Data for processing =>
######
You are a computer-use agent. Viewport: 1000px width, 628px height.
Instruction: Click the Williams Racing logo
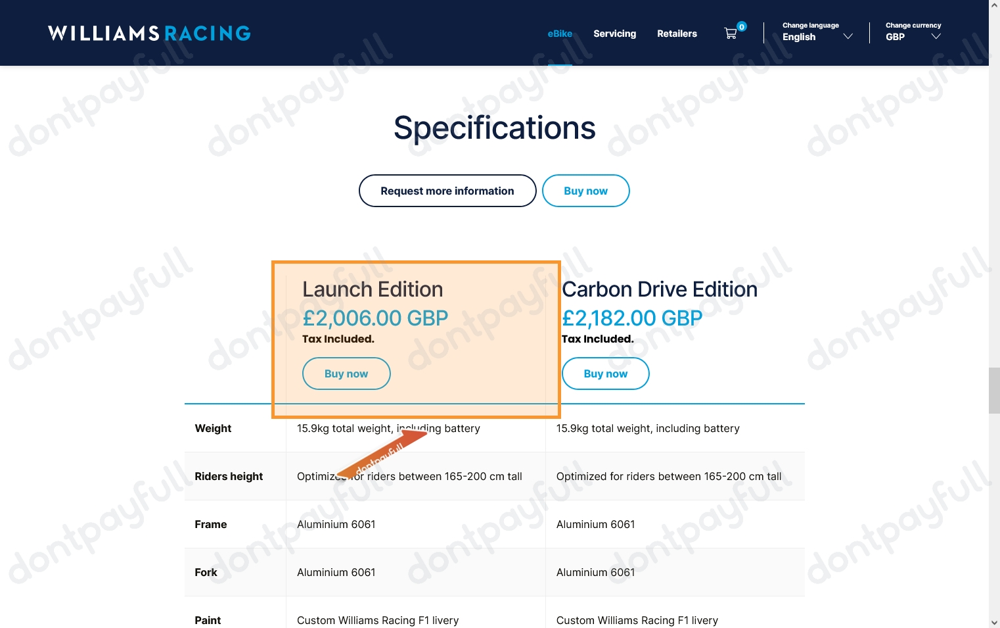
######
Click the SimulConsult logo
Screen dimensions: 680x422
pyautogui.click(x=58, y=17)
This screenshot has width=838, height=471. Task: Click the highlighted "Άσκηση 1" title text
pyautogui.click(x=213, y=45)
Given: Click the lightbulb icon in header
######
Exercise details =>
In the listing above, find the line with "You are a computer-use" and the line with "Instruction: Click the Williams Racing logo"; output exactly those lines and all lines between them.

Written response =>
You are a computer-use agent. Viewport: 1000px width, 628px height.
Instruction: Click the Williams Racing logo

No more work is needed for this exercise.